Il romanzo inizia con la narrazione della quotidianità di Agneta, una ragazza ribelle che ha ben chiaro cosa vuole dalla vita, nonostante il suo status di donna in una famiglia di nobile discendenza. Il destino però ha in serbo per lei un’altra strada, e così sarà costretta a rinunciare innanzitutto all’amore e poi anche alla sua libertà. In questa fase iniziale del romanzo, la forza d’animo della ragazza e il suo senso di responsabilità, prendono il sopravvento sul suo istinto, e il lettore vive insieme a lei l’angoscia dell’essersi ritrovata improvvisamente alla guida di quella famiglia e della proprietà a cui aveva rinunciato per i suoi sogni. Molto belle le ambientazioni descritte dall’autrice: la natura che circonda la tenuta, l’amore di Agneta per i cavalli, i progressi della medicina nel piccolo ospedale finanziato dalle donazioni della sua famiglia.

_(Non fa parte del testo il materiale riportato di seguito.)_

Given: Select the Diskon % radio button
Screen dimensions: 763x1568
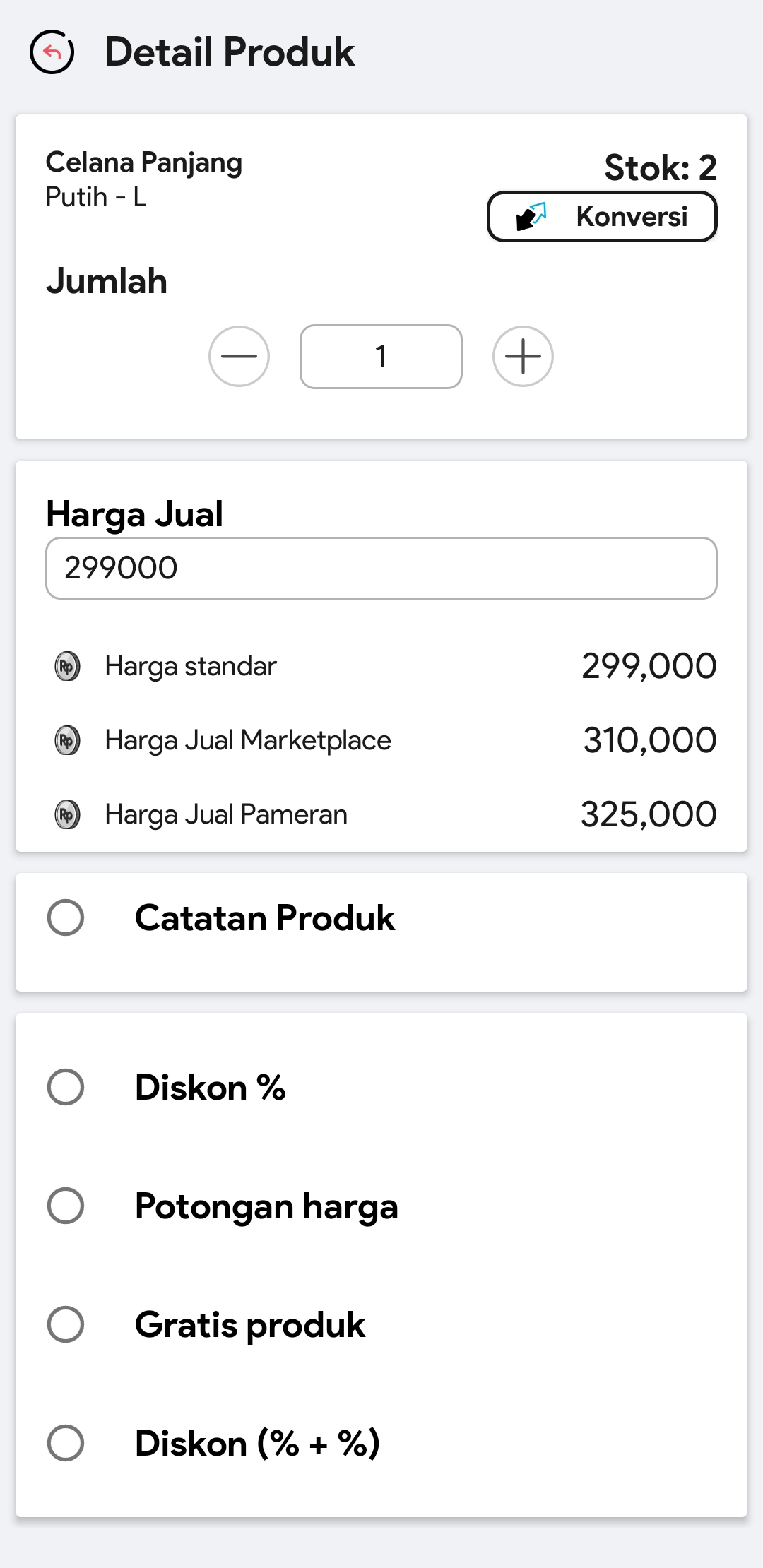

Ho apprezzato particolarmente la descrizione degli stati d’animo dolorosi della protagonista. Un dolore che lei vive fisicamente, e che l’autrice riesce a descrivere molto bene, mettendo nero su bianco il netto contrasto tra le emozioni tangibili di Agneta e l’atmosfera soffocante e artefatta della casa in cui vive con sua madre e i domestici.
La descrizione del lavoro delle cameriere al servizio di Agneta e sua madre, offre a chi legge uno spaccato di vita lussuosa e agiata, segnata però dal silenzio e dalla rigidità di alcuni comportamenti imposti. Lo spirito indomito della ragazza nonostante la situazione che vive, esce fuori nella relazione con l’affascinante Max, l’amministratore delle scuderie, che farà vivere ad Agneta una storia di passione travolgente. Un libro delicato, dove tutta la narrazione si mantiene eterea e sospesa nell’atmosfera fredda della tenuta. Anche i colpi di scena sono raccontati con naturalezza, senza marcare troppo sull’effetto sorpresa, per mantenere costante la fluidità di un racconto immerso in un’altra epoca. Anche il finale è dettato dalla ragionevolezza, da una ritrovata armonia e maturità della protagonista.